[RECORDS SHOWN Boundary: Start]

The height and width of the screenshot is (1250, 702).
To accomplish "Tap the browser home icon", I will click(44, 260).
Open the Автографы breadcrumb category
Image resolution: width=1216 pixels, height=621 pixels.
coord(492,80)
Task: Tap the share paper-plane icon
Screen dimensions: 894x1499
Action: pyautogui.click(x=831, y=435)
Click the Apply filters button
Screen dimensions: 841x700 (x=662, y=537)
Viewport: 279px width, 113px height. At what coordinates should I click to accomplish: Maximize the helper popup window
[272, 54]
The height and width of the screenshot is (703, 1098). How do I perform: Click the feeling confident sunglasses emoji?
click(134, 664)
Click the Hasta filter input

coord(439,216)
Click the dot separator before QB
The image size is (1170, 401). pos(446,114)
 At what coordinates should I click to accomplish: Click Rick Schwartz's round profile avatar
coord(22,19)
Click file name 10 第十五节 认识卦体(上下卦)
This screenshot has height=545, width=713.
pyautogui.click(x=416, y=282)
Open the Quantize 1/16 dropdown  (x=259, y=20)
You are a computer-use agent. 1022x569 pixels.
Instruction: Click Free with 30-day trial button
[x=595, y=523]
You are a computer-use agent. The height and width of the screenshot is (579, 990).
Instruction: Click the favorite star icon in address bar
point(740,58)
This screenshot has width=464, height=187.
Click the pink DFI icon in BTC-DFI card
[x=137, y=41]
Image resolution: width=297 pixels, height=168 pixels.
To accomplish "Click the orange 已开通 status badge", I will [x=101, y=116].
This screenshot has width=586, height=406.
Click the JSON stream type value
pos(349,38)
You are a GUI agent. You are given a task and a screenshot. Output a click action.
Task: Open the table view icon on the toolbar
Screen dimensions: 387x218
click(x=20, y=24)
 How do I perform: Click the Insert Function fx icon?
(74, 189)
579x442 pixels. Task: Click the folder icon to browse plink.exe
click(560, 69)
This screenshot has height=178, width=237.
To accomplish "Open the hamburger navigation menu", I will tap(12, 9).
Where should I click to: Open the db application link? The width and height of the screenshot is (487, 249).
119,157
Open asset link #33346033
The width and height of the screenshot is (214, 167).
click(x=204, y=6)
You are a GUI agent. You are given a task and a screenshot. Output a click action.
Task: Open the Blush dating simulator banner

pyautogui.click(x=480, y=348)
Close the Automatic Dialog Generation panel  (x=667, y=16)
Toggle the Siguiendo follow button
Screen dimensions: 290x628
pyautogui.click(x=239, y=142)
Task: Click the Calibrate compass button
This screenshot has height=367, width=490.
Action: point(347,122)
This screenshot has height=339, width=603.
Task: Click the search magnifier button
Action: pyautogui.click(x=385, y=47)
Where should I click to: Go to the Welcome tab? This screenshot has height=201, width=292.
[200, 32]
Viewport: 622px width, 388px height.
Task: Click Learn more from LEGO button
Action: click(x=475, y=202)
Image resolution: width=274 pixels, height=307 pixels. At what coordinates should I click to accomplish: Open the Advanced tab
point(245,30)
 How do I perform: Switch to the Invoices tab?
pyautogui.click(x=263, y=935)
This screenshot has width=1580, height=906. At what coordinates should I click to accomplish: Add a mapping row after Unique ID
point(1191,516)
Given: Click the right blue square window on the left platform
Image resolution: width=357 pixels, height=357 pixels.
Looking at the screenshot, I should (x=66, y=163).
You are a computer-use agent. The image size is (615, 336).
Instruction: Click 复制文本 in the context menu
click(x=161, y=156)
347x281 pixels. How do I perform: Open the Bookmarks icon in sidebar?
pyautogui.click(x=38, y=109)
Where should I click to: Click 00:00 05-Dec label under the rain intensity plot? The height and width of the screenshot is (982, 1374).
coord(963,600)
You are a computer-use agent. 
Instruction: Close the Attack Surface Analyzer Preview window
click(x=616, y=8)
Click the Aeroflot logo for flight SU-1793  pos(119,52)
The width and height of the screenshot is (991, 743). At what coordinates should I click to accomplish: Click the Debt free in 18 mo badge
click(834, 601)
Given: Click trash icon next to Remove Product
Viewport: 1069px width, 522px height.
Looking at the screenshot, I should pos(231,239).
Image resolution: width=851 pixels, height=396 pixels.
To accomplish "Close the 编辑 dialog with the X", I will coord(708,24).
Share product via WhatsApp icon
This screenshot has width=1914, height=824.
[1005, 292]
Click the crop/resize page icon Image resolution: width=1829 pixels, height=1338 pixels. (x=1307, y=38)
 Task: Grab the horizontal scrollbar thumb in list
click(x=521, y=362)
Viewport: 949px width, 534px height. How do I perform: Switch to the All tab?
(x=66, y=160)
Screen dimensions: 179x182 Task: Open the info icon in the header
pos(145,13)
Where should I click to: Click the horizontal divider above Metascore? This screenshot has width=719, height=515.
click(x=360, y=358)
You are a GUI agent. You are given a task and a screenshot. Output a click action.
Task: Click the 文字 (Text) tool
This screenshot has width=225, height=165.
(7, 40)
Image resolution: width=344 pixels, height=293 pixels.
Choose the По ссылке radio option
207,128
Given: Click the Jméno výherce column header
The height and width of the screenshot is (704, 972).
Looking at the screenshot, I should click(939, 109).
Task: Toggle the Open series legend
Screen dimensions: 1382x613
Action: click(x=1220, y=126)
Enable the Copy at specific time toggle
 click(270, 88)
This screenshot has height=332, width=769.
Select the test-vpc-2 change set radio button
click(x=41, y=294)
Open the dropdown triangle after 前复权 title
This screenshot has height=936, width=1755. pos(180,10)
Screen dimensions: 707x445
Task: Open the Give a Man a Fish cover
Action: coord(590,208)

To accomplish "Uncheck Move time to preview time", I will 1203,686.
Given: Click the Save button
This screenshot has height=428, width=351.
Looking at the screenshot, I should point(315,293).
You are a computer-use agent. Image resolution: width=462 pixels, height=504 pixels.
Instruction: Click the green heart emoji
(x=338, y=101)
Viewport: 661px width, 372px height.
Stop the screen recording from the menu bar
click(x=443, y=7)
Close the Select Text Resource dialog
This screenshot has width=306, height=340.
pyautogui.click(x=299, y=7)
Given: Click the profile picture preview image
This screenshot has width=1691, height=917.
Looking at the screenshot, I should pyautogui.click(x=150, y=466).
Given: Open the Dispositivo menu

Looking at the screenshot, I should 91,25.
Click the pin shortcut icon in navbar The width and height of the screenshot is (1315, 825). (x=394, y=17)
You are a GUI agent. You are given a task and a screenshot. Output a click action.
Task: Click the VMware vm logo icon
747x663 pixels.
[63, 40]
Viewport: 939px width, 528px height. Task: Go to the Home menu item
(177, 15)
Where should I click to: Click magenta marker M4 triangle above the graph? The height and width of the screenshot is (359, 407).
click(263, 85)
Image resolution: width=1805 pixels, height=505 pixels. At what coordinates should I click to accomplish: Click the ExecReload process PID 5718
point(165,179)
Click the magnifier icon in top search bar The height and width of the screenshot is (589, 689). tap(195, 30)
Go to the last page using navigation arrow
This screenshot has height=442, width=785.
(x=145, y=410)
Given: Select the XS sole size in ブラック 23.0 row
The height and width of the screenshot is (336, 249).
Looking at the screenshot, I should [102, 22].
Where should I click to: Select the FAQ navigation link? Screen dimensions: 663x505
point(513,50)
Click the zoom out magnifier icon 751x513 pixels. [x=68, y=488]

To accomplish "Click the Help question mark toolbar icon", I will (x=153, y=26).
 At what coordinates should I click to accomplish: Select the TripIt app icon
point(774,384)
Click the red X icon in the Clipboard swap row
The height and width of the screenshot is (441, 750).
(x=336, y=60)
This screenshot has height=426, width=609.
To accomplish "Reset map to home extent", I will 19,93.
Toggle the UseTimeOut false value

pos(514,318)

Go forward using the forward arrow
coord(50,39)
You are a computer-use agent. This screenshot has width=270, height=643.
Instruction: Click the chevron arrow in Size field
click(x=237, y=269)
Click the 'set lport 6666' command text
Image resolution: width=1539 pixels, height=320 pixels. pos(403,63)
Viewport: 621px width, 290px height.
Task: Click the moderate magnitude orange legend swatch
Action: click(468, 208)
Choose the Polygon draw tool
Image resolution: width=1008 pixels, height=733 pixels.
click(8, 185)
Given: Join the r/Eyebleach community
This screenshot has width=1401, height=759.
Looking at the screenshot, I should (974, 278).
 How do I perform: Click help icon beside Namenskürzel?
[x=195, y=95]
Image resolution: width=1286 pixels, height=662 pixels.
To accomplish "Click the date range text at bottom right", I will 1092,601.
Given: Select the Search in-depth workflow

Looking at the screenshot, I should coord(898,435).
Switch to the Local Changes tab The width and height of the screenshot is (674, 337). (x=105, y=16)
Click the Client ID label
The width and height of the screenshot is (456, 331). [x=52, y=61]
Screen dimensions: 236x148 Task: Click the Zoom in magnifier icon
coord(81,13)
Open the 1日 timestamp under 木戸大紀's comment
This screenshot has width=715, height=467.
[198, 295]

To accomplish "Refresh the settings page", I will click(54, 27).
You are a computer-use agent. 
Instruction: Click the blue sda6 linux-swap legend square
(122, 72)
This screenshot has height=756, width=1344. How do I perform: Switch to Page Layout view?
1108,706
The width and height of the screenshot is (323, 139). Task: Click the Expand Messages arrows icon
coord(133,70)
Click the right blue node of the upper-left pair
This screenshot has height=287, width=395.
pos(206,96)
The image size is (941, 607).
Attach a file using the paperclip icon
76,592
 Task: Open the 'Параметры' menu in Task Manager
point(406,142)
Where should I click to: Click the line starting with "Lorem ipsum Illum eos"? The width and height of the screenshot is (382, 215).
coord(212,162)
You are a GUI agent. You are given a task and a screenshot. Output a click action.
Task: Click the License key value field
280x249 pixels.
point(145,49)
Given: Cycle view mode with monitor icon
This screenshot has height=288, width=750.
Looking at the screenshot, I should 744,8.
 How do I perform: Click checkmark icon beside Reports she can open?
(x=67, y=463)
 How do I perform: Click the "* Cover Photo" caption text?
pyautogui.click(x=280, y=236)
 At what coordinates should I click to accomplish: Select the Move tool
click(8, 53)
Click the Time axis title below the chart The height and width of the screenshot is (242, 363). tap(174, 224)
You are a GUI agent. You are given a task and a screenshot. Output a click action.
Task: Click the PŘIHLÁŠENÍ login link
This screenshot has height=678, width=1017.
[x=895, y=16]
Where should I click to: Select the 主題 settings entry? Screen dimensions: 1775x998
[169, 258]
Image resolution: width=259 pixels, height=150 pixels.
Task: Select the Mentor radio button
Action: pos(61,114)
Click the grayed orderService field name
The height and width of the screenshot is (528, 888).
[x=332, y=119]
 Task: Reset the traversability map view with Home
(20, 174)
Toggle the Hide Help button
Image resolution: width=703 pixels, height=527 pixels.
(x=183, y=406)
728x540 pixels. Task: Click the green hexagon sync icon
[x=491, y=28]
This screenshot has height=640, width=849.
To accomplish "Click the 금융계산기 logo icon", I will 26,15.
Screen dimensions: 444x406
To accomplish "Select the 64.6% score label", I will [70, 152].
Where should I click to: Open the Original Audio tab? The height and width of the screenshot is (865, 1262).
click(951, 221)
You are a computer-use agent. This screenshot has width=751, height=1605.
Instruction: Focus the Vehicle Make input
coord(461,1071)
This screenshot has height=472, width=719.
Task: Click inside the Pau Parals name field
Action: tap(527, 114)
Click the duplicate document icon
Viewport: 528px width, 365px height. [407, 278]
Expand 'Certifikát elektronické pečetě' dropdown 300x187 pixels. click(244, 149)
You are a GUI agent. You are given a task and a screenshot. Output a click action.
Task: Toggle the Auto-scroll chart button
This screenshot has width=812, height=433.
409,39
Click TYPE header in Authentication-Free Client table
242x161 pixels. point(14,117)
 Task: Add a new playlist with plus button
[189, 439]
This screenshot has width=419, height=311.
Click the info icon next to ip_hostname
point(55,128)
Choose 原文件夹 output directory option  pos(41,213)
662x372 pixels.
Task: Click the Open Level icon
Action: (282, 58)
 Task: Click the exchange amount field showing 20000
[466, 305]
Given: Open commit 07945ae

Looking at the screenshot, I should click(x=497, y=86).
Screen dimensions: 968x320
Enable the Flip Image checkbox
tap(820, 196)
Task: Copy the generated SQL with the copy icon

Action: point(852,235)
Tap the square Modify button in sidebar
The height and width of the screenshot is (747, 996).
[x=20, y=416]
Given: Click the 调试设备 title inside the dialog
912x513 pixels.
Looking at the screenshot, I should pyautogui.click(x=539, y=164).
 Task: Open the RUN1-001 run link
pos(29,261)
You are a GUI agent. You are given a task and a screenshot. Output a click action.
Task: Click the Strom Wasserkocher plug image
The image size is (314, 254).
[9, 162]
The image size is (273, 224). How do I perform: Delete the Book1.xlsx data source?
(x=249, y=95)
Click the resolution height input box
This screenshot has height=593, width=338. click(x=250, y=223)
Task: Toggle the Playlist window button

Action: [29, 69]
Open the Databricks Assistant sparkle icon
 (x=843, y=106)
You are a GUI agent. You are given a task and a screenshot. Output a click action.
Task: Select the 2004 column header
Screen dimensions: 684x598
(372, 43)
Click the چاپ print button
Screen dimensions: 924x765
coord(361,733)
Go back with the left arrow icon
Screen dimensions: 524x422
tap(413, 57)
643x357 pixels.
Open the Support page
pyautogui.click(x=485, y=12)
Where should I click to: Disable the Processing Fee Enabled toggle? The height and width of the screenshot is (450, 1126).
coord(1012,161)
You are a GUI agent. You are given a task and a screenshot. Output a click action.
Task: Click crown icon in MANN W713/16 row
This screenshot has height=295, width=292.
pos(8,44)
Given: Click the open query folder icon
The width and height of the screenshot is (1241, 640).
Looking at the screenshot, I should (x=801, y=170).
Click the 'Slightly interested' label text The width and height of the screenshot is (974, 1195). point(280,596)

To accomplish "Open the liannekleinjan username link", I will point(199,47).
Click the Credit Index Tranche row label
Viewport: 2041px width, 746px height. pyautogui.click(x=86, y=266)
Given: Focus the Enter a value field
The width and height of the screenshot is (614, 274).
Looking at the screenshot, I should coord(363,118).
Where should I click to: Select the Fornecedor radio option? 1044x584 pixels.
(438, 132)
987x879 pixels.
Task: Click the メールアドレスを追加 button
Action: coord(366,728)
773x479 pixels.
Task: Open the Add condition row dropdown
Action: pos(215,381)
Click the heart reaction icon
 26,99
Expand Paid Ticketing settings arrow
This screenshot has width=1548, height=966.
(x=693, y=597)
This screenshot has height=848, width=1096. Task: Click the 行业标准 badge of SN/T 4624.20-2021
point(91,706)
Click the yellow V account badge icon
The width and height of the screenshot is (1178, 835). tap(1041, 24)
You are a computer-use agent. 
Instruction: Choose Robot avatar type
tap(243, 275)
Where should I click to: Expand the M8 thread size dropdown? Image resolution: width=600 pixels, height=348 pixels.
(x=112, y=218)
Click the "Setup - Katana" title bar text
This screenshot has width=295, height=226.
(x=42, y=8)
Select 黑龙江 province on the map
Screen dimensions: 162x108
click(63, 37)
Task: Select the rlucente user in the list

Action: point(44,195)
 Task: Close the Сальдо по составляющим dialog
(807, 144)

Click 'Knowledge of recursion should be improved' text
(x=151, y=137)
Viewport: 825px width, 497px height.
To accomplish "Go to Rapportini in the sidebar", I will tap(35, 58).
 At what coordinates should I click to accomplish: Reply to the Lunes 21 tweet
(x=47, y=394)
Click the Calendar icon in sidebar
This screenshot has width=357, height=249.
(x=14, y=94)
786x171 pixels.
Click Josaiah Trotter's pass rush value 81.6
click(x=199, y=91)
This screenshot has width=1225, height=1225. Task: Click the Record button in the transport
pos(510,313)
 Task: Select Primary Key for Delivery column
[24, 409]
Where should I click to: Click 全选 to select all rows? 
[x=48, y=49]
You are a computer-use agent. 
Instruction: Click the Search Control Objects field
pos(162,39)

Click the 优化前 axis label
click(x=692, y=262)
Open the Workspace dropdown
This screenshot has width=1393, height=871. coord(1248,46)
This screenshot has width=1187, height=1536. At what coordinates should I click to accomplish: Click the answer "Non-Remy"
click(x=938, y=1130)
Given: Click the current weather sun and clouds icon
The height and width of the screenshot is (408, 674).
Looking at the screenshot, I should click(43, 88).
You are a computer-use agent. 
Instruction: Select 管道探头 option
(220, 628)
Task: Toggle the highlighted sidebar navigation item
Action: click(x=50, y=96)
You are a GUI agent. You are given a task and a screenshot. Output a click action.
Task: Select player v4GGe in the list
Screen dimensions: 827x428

[RECORDS SHOWN Boundary: End]

* WHAT THIS TASK INVOLVES
Across the whole listing, how many lines contain the string "toolbar"? Give the number and no more.

* OUTPUT FOR THIS TASK
2